■ Work required ■
Reproduce the records below word for word.
----- Study material -----
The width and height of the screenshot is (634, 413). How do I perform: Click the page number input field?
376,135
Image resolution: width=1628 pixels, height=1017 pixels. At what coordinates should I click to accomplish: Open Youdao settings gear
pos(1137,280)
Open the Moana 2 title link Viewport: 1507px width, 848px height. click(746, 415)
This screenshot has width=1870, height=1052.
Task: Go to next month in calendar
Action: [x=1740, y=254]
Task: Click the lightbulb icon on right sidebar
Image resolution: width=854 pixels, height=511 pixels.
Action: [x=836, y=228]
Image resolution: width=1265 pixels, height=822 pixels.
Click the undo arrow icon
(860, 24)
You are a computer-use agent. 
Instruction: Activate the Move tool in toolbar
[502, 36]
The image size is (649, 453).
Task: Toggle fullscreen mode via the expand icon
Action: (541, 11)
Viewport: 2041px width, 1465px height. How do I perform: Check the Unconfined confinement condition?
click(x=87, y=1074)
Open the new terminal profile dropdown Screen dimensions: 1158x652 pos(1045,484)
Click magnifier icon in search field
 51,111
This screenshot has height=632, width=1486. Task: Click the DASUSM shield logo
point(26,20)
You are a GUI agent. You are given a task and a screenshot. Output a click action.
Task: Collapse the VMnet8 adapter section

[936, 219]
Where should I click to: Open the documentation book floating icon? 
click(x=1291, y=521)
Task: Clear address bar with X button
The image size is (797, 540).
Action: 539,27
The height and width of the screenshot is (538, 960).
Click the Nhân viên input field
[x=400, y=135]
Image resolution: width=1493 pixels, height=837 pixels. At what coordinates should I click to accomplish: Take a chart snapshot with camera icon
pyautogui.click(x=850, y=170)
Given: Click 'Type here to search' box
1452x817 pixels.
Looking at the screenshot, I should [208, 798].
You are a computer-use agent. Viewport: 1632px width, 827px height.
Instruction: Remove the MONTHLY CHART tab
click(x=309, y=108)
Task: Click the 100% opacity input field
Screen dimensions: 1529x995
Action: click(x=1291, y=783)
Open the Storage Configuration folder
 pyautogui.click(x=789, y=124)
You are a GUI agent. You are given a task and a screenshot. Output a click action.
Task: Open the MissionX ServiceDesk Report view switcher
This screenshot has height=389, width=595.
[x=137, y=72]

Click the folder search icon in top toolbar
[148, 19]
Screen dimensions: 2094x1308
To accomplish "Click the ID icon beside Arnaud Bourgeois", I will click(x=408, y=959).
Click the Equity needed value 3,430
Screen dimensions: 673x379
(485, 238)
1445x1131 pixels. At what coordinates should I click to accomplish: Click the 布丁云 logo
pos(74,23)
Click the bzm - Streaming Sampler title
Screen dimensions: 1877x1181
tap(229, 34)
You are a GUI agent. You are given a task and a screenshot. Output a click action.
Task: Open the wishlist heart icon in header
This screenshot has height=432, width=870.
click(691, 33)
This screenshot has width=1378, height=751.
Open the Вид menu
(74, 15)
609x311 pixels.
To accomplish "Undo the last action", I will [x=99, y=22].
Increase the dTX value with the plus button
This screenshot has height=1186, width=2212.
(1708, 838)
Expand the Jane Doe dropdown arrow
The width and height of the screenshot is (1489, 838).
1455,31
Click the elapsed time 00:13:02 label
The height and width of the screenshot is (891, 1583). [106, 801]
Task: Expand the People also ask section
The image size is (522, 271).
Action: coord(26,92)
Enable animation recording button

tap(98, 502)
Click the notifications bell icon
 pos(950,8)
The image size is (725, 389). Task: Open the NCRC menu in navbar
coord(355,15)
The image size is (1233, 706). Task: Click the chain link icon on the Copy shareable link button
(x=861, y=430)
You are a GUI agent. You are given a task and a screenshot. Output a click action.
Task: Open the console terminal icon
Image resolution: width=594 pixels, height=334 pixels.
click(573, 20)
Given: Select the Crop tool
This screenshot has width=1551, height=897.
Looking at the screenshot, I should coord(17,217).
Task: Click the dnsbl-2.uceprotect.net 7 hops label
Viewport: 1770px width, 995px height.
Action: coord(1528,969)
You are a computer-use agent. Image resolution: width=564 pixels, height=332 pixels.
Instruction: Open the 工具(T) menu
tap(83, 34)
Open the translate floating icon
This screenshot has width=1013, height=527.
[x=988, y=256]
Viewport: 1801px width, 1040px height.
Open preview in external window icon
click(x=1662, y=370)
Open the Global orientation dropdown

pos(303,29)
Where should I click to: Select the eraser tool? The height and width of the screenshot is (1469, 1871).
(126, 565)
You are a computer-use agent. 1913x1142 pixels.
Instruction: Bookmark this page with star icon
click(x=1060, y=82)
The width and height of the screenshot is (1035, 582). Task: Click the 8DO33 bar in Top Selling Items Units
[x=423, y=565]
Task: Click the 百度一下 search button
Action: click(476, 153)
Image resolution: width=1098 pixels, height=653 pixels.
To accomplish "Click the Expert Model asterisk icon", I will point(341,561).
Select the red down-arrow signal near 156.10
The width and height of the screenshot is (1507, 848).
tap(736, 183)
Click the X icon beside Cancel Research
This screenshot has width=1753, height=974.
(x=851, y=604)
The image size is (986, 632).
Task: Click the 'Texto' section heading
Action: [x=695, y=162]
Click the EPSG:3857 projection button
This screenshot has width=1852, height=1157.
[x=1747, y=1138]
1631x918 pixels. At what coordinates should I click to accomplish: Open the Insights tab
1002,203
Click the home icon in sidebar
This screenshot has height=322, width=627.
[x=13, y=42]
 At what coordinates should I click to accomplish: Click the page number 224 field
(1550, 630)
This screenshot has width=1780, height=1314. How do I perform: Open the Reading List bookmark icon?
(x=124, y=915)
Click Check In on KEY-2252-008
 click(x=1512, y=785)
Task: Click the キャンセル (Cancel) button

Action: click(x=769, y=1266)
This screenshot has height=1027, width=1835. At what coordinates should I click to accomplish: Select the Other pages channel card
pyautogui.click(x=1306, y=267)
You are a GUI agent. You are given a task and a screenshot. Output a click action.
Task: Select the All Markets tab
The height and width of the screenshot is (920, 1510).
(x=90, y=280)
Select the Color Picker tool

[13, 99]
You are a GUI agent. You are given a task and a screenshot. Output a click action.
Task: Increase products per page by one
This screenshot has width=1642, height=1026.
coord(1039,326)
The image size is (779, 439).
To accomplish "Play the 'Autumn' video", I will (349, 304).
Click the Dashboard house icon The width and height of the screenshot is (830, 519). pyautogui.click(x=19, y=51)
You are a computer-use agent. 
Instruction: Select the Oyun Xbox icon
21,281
-----
■ Solution for this exercise ■
The width and height of the screenshot is (634, 413). How do I perform: Click the page number input field?
376,135
Image resolution: width=1628 pixels, height=1017 pixels. At what coordinates should I click to accomplish: Open Youdao settings gear
pos(1137,280)
Open the Moana 2 title link Viewport: 1507px width, 848px height. click(746, 415)
This screenshot has width=1870, height=1052.
Task: Go to next month in calendar
Action: [x=1740, y=254]
Task: Click the lightbulb icon on right sidebar
Image resolution: width=854 pixels, height=511 pixels.
Action: [x=836, y=228]
Image resolution: width=1265 pixels, height=822 pixels.
Click the undo arrow icon
(860, 24)
You are a computer-use agent. 
Instruction: Activate the Move tool in toolbar
[502, 36]
The image size is (649, 453).
Task: Toggle fullscreen mode via the expand icon
Action: (541, 11)
Viewport: 2041px width, 1465px height. How do I perform: Check the Unconfined confinement condition?
click(x=87, y=1074)
Open the new terminal profile dropdown Screen dimensions: 1158x652 pos(1045,484)
Click magnifier icon in search field
 51,111
This screenshot has height=632, width=1486. Task: Click the DASUSM shield logo
point(26,20)
You are a GUI agent. You are given a task and a screenshot. Output a click action.
Task: Collapse the VMnet8 adapter section

[936, 219]
Where should I click to: Open the documentation book floating icon? 
click(x=1291, y=521)
Task: Clear address bar with X button
The image size is (797, 540).
Action: 539,27
The height and width of the screenshot is (538, 960).
Click the Nhân viên input field
[x=400, y=135]
Image resolution: width=1493 pixels, height=837 pixels. At what coordinates should I click to accomplish: Take a chart snapshot with camera icon
pyautogui.click(x=850, y=170)
Given: Click 'Type here to search' box
1452x817 pixels.
Looking at the screenshot, I should [208, 798].
You are a computer-use agent. Viewport: 1632px width, 827px height.
Instruction: Remove the MONTHLY CHART tab
click(x=309, y=108)
Task: Click the 100% opacity input field
Screen dimensions: 1529x995
Action: click(x=1291, y=783)
Open the Storage Configuration folder
 pyautogui.click(x=789, y=124)
You are a GUI agent. You are given a task and a screenshot. Output a click action.
Task: Open the MissionX ServiceDesk Report view switcher
This screenshot has height=389, width=595.
[x=137, y=72]

Click the folder search icon in top toolbar
[148, 19]
Screen dimensions: 2094x1308
To accomplish "Click the ID icon beside Arnaud Bourgeois", I will click(x=408, y=959).
Click the Equity needed value 3,430
Screen dimensions: 673x379
(485, 238)
1445x1131 pixels. At what coordinates should I click to accomplish: Click the 布丁云 logo
pos(74,23)
Click the bzm - Streaming Sampler title
Screen dimensions: 1877x1181
tap(229, 34)
You are a GUI agent. You are given a task and a screenshot. Output a click action.
Task: Open the wishlist heart icon in header
This screenshot has height=432, width=870.
click(691, 33)
This screenshot has width=1378, height=751.
Open the Вид menu
(74, 15)
609x311 pixels.
To accomplish "Undo the last action", I will [x=99, y=22].
Increase the dTX value with the plus button
This screenshot has height=1186, width=2212.
(1708, 838)
Expand the Jane Doe dropdown arrow
The width and height of the screenshot is (1489, 838).
1455,31
Click the elapsed time 00:13:02 label
The height and width of the screenshot is (891, 1583). [106, 801]
Task: Expand the People also ask section
The image size is (522, 271).
Action: coord(26,92)
Enable animation recording button

tap(98, 502)
Click the notifications bell icon
 pos(950,8)
The image size is (725, 389). Task: Open the NCRC menu in navbar
coord(355,15)
The image size is (1233, 706). Task: Click the chain link icon on the Copy shareable link button
(x=861, y=430)
You are a GUI agent. You are given a task and a screenshot. Output a click action.
Task: Open the console terminal icon
Image resolution: width=594 pixels, height=334 pixels.
click(573, 20)
Given: Select the Crop tool
This screenshot has width=1551, height=897.
Looking at the screenshot, I should coord(17,217).
Task: Click the dnsbl-2.uceprotect.net 7 hops label
Viewport: 1770px width, 995px height.
Action: coord(1528,969)
You are a computer-use agent. Image resolution: width=564 pixels, height=332 pixels.
Instruction: Open the 工具(T) menu
tap(83, 34)
Open the translate floating icon
This screenshot has width=1013, height=527.
[x=988, y=256]
Viewport: 1801px width, 1040px height.
Open preview in external window icon
click(x=1662, y=370)
Open the Global orientation dropdown

pos(303,29)
Where should I click to: Select the eraser tool? The height and width of the screenshot is (1469, 1871).
(126, 565)
You are a computer-use agent. 1913x1142 pixels.
Instruction: Bookmark this page with star icon
click(x=1060, y=82)
The width and height of the screenshot is (1035, 582). Task: Click the 8DO33 bar in Top Selling Items Units
[x=423, y=565]
Task: Click the 百度一下 search button
Action: click(476, 153)
Image resolution: width=1098 pixels, height=653 pixels.
To accomplish "Click the Expert Model asterisk icon", I will point(341,561).
Select the red down-arrow signal near 156.10
The width and height of the screenshot is (1507, 848).
tap(736, 183)
Click the X icon beside Cancel Research
This screenshot has width=1753, height=974.
(x=851, y=604)
The image size is (986, 632).
Task: Click the 'Texto' section heading
Action: [x=695, y=162]
Click the EPSG:3857 projection button
This screenshot has width=1852, height=1157.
[x=1747, y=1138]
1631x918 pixels. At what coordinates should I click to accomplish: Open the Insights tab
1002,203
Click the home icon in sidebar
This screenshot has height=322, width=627.
[x=13, y=42]
 At what coordinates should I click to accomplish: Click the page number 224 field
(1550, 630)
This screenshot has width=1780, height=1314. How do I perform: Open the Reading List bookmark icon?
(x=124, y=915)
Click Check In on KEY-2252-008
 click(x=1512, y=785)
Task: Click the キャンセル (Cancel) button

Action: click(x=769, y=1266)
This screenshot has height=1027, width=1835. At what coordinates should I click to accomplish: Select the Other pages channel card
pyautogui.click(x=1306, y=267)
You are a GUI agent. You are given a task and a screenshot. Output a click action.
Task: Select the All Markets tab
The height and width of the screenshot is (920, 1510).
(x=90, y=280)
Select the Color Picker tool

[13, 99]
You are a GUI agent. You are given a task and a screenshot. Output a click action.
Task: Increase products per page by one
This screenshot has width=1642, height=1026.
coord(1039,326)
The image size is (779, 439).
To accomplish "Play the 'Autumn' video", I will (349, 304).
Click the Dashboard house icon The width and height of the screenshot is (830, 519). pyautogui.click(x=19, y=51)
You are a computer-use agent. 
Instruction: Select the Oyun Xbox icon
21,281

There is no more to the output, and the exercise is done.